My other thought, and I suppose this is obvious, would be that we may need a command that asks the SCM integration, "What do you support?" Or, "How do you work?". From there we can get into interesting things like meta-data.

But other things are more basic. If I want a fresh copy of Project X, in our use cases one would:
1) Create the workspace
2) Matterialize the workspace

That's fine in a lot of systems, but in CVS creating the workspace (cvs checkout) implicitly populates it as well. Step 2 could be skipped. ALF will need to know that.

A sub use case of diffing a workspace would be to just ask, "are there any changes to this workspace?". Going back to CVS, getting a full revision listing can be an expensive operation. Some versions (and only some) of CVS have a seperate command for "are there changes?" that would save a workflow time if there are not. Right now, integrating tools either ignore this or solve it with a check box. Other tools are in a similar boat. Last time I used Dimensions (feel free to correct me) from the command line it was pretty easy to get a list of the last time each file had changed. So figuring out if anything had changed since some date was easy. But to get the details of those changes was considerably more expensive.

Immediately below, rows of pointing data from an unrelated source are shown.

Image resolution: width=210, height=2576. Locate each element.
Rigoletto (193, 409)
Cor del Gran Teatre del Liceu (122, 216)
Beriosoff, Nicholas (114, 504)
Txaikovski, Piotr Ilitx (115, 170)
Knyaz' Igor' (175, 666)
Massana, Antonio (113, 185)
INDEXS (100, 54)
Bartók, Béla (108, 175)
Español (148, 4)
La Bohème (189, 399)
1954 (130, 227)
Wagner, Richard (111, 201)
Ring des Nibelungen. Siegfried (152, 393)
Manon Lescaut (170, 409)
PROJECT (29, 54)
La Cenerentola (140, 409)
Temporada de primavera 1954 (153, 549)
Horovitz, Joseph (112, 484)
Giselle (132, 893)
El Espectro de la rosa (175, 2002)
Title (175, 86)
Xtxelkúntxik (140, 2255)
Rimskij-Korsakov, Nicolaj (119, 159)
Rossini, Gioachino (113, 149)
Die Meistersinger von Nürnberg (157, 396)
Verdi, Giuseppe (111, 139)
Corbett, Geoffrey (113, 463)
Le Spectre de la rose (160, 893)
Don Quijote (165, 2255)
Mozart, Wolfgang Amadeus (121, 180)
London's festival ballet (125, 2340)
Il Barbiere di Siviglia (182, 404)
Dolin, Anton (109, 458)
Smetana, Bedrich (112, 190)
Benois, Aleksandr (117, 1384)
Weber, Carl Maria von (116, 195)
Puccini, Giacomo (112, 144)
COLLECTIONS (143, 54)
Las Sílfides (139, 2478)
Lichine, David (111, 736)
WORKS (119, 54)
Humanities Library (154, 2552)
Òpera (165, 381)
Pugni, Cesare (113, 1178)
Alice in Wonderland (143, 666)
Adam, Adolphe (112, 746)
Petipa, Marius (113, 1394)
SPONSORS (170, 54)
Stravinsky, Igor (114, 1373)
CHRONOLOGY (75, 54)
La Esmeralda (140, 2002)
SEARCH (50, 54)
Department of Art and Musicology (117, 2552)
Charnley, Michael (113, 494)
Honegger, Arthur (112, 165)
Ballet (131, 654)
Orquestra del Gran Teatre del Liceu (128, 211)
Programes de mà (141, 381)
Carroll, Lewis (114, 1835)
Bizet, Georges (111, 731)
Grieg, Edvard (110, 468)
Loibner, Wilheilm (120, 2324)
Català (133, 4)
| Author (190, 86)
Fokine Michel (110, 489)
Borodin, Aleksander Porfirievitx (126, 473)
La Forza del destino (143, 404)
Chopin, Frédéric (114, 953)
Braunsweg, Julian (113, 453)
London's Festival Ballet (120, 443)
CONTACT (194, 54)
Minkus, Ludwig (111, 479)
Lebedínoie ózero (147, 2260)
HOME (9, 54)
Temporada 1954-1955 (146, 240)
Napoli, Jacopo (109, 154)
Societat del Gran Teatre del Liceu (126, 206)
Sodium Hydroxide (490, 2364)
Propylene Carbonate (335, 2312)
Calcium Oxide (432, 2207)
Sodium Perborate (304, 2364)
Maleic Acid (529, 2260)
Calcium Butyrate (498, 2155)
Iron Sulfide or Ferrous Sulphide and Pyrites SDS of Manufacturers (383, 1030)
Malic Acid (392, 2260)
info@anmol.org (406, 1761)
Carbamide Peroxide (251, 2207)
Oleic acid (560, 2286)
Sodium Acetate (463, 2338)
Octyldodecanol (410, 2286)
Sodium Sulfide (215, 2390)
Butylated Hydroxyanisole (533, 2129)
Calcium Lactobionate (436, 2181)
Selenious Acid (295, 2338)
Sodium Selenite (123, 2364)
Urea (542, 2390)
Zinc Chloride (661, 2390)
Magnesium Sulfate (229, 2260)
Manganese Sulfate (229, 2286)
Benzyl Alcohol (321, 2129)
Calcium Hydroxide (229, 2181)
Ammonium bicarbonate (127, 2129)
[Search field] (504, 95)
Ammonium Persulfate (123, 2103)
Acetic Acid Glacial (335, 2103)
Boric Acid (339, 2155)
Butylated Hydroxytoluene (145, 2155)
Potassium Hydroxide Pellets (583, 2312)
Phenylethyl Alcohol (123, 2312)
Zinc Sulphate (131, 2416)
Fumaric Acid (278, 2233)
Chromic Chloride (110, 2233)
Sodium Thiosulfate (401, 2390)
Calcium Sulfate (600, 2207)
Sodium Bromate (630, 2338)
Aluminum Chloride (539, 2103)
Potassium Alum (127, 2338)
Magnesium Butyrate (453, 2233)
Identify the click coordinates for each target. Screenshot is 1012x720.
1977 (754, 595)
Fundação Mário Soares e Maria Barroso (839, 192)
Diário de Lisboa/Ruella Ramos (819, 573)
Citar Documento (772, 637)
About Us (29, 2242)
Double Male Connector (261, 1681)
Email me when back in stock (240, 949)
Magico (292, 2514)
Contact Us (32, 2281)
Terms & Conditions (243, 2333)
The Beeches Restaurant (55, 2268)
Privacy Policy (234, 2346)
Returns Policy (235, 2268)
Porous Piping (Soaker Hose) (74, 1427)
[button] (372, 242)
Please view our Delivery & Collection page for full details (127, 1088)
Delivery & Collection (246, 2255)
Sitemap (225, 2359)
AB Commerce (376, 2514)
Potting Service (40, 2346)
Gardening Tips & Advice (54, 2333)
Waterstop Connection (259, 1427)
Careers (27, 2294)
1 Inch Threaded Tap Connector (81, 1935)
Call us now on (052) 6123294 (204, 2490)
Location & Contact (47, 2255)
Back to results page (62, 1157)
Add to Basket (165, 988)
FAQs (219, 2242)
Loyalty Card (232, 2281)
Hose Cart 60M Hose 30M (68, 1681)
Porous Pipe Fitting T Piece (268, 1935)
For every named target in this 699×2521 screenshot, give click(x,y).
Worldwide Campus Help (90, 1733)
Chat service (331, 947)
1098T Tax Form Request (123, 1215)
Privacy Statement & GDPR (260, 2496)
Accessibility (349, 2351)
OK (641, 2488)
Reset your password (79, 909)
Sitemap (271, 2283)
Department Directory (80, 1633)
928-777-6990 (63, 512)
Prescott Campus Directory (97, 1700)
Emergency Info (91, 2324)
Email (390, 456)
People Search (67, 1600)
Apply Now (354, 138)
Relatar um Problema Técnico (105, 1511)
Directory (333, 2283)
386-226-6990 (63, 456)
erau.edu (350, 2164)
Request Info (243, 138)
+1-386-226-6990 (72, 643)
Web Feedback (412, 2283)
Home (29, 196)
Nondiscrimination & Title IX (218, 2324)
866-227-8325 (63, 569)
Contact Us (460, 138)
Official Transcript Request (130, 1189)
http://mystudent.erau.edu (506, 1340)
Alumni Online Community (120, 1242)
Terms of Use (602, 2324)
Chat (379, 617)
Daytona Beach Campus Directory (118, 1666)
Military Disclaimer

I suspect that as we go, we'll hit more situations where some tools have combined two concepts that ALF might otherwise assume are atomic. One option is to have them report their behavior. The other is to make ALF use cases at a larger grain. If instead of:
1) Create a workspace
2) Materialize a workspace

We had:
1) Create and populate a workspace.
2) Update a workspace (re-materialize)

ALF would need to know much less about the SCMs it was integrating with, but they would be more likely to operate in a sub-optimal way. Both approaches work fine.

I've rambled quite long enough. Sorry about that.

-- Eric


Richard Title wrote:

...
We ran out of time at the end to discuss some of these, but Brian Carroll included managing metadata as a possible use case. I could see Subversion

users potentially wanting this feature as metadata can be used for a variety of purposes. In Subversion metadata is associated with a file or folder and can be essentially anything including binary content, such as thumbnail image for a JPEG.

Agreed. I had in mind use case 7 (create new version of Element) as
potentially covering changes in the data (i.e. the file-content), and/or
changes in the metadata (a.k.a. properties, a.k.a. attributes) of the
Element. Metadata could include filename, parent directory, modification
time, owner, permissions, file-type, thumbnail-image, etc. See Concepts,
item 2 (File & Directory concepts).

The part that can get thorny is namespace-handling. Is renaming a element an
operation on the element itself (as AccuRev does), or on the directory
containing it (as ClearCase does)? Is moving a file to a new directory an
operation on the element being moved (AccuRev), or on the parent directories
involved (ClearCase)? What's Subversion's model?